Xbox Series S won’t have Series X enhancements for backward-compatible games

It’s confirmed, the Xbox Series S won’t support Xbox One X backward-compatibility enhancements. Instead, it will apply its own enhancements to Xbox One S titles.

Both the Xbox Series X and Series S will have the same availability regarding backwards compatibility with older titles, except with a few distinct differences.

Confirmed speculation

This new information finally clarified the growing fan speculation on the upcoming Xbox Series S’ backward-compatibility features.

Specifically, the console is designed to apply its own enhancements rather than support Xbox One X enhancements, to backward compatible games.

Xbox One X, dubbed as Microsoft’s most powerful current-gen console, currently offers machine-exclusive enhancements for certain Xbox One and backward-compatible Xbox 360 titles.

This includes the likes of higher resolutions up to 4K, HDR support, faster frame rates, and improved texture filtering.

There has been growing fan speculation about how Microsoft’s lower-powered next-gen console, the Xbox Series S, would be unable to support these enhancements considering the console’s lower memory configuration compared to Xbox One X.

Given Microsoft’s official announcement, the speculation is now confirmed to be true.

This means the cheaper console will run the normal, Xbox One S versions of previous games.

So while you are able to play the same, older games on both the Series X and S, these titles will perform much better on Series X because of the Xbox One X-enhanced versions.

Microsoft’s response

Instead of utilizing the existing Xbox One X enhancement, Microsoft says in a statement with Gamespew that the Xbox Series S will instead run Xbox One S versions of backward compatible games and apply its own enhancements.

This is designed to deliver “the highest quality backwards compatible experience consistent with the developer’s original intent”.

“Xbox Series S was designed to be the most affordable next generation console and play next generation games at 1440P at 60fps,”

“To deliver the highest quality backwards compatible experience consistent with the developer’s original intent, the Xbox Series S runs the Xbox One S version of backward compatible games while applying improved texture filtering, higher and more consistent frame rates, faster load times, and Auto HDR.”
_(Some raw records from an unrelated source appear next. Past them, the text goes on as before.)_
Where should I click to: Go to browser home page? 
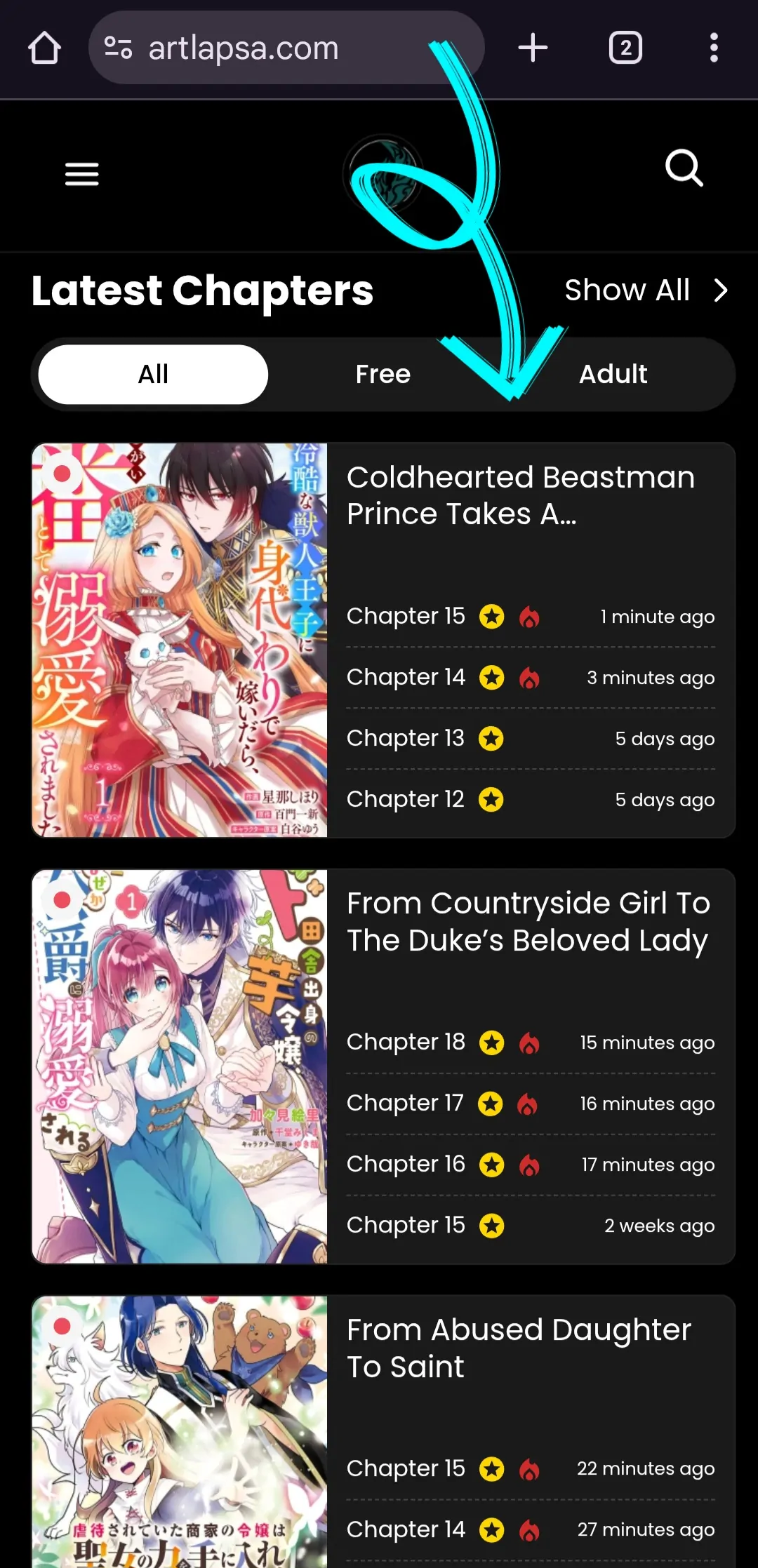point(44,48)
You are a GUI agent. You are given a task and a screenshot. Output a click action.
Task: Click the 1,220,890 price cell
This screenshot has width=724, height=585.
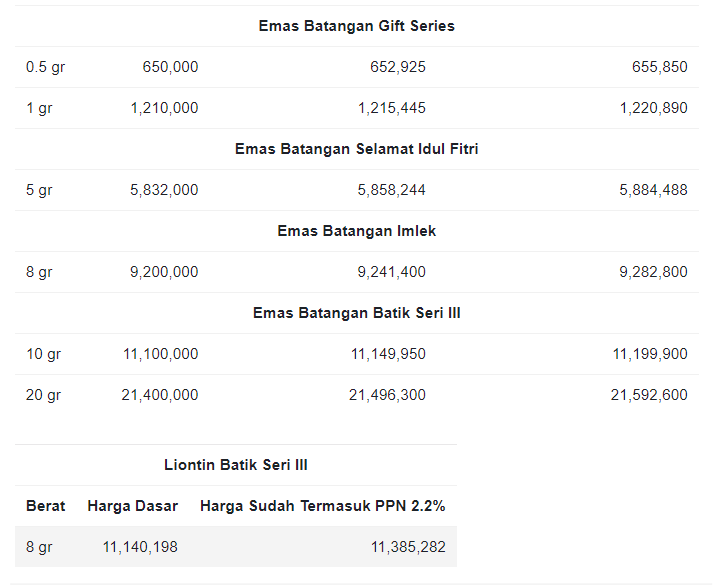point(654,108)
What kind of enhancements?

As per what Microsoft revealed, fans can expect different enhancements offered by Series S on a game-by-game basis.

However, if you’re looking into specific details, Microsoft says the enhancements will most likely include: improved texture filtering, higher and more consistent frame rates, faster load times and Auto HDR.

Players can still get a somewhat-enhanced experience when playing previous-generation titles on the Series S, but that comes natively due to the new hardware inside the console— not the game itself.

The Xbox Series S is announced to play next-gen titles at 1440P and 60fps, though 120fps and 4K upscaling are supported.

It will cost around $321 when it launches later this year in November. The beefier Xbox Series X costs around $579 and features a more powerful GPU. The latter aims to run next-gen games at up to 8K and 120fps.